◆ **提供データ**

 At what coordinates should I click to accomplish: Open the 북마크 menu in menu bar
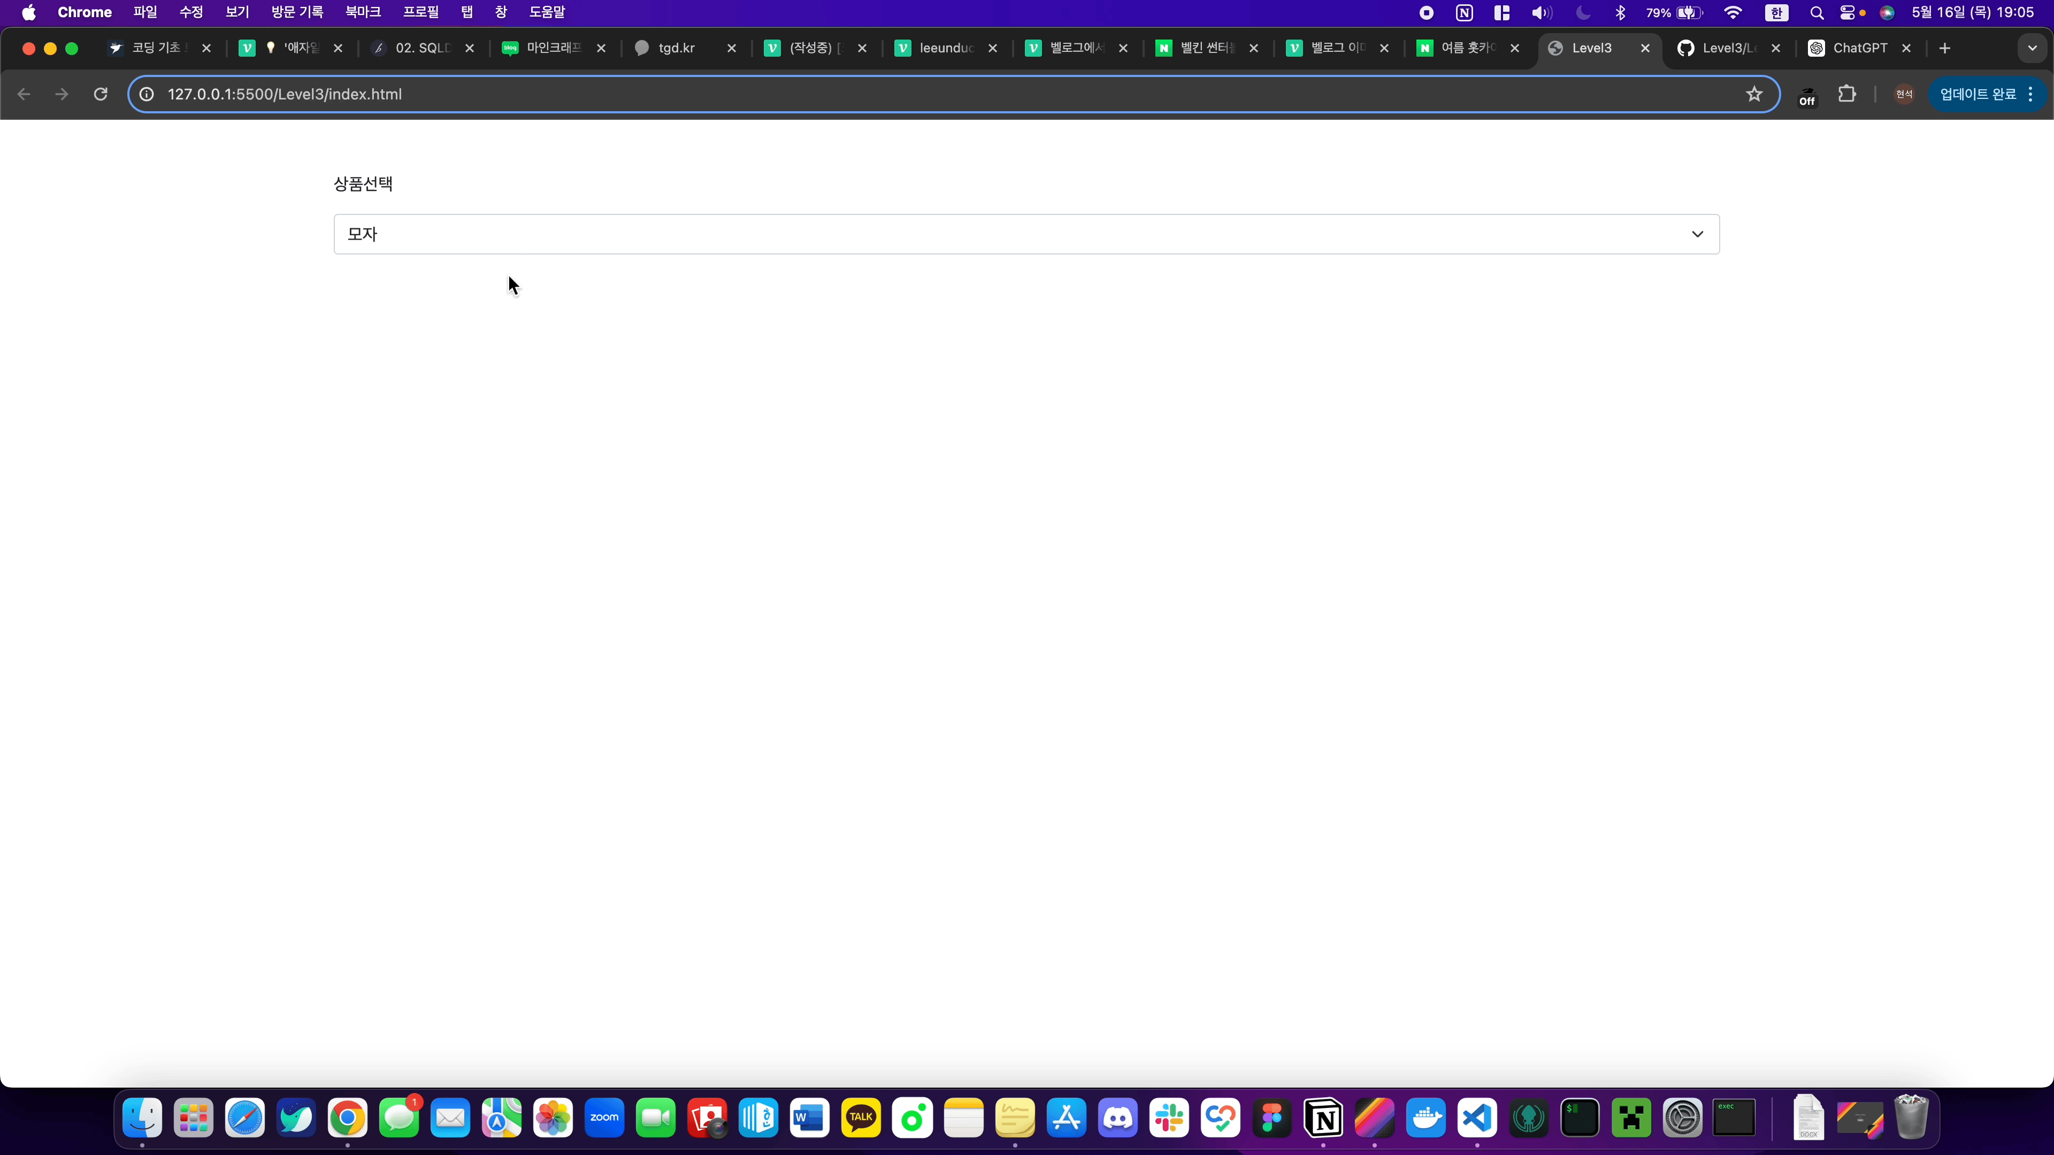[363, 12]
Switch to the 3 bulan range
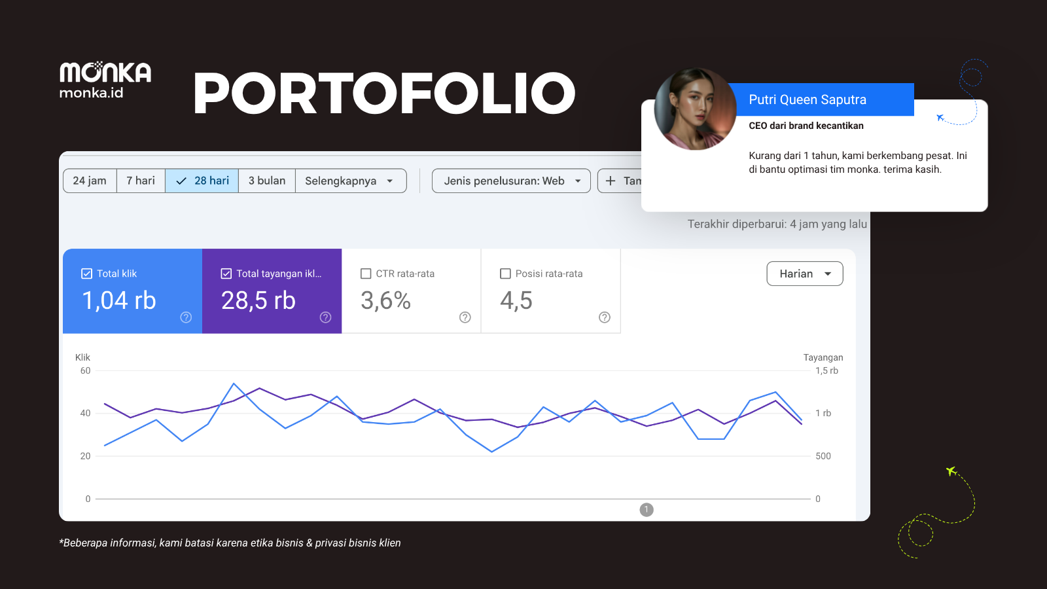This screenshot has width=1047, height=589. [x=267, y=181]
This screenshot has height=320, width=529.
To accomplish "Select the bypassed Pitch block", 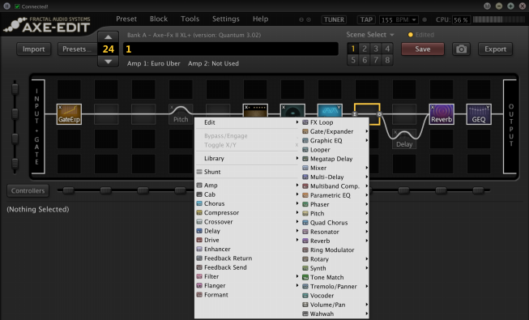I will coord(181,114).
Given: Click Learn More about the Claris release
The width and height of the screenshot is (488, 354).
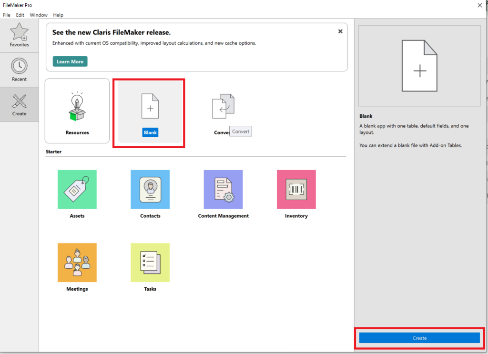Looking at the screenshot, I should point(70,61).
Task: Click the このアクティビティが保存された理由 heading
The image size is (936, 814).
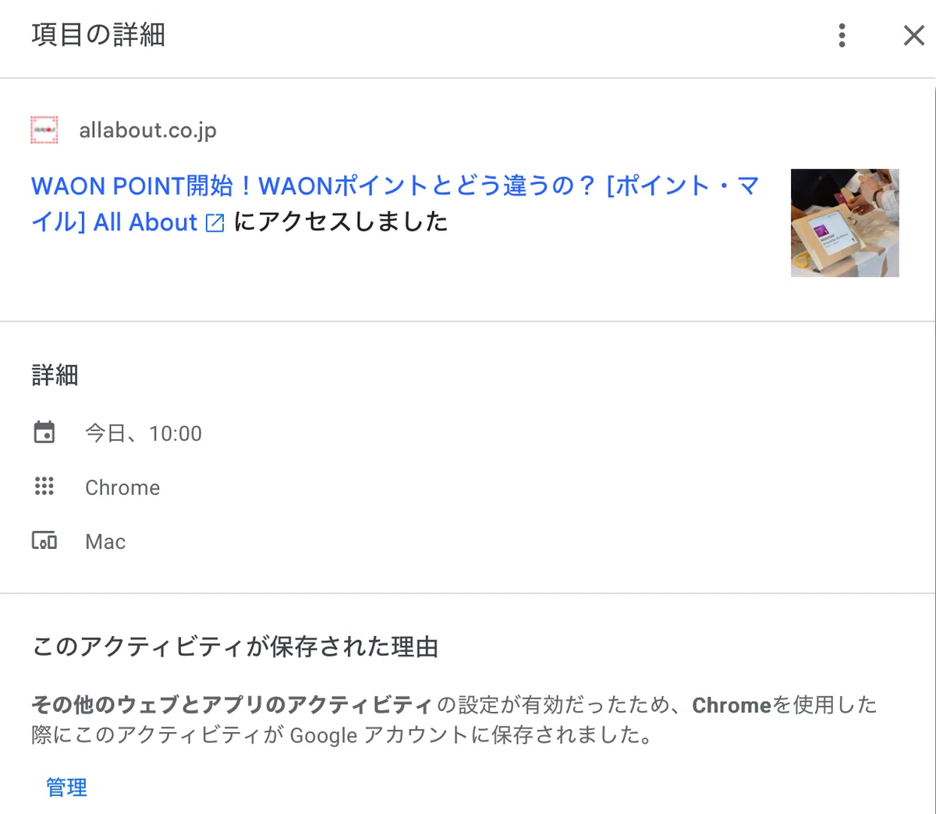Action: click(x=235, y=646)
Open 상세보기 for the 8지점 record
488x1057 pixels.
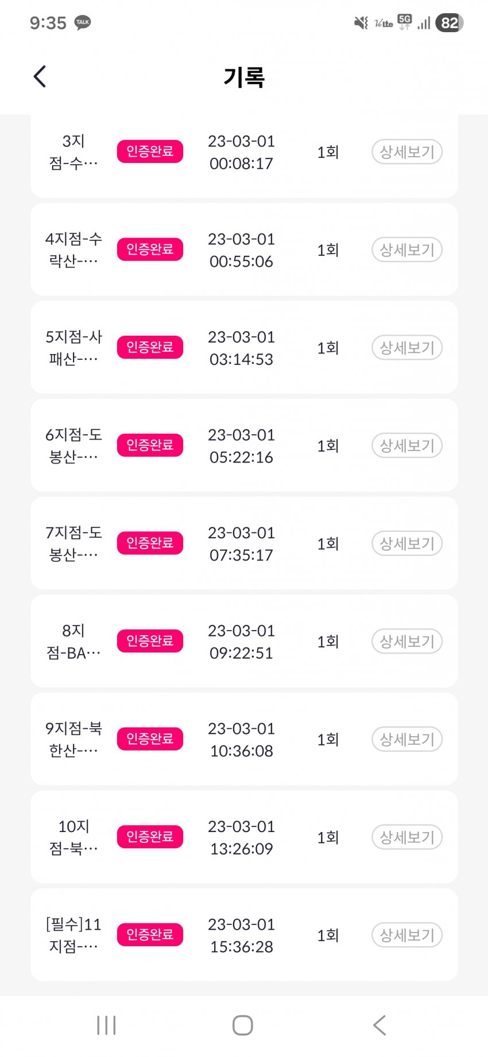coord(406,641)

◆ **課題**
上のエントリから、「Open」という語を含む行をすべて選び、そのまま書き写してください。

◆ **解答**
 At what coordinates should I click to accomplish: Open the 북마크 menu in menu bar
Open 상세보기 for the 8지점 record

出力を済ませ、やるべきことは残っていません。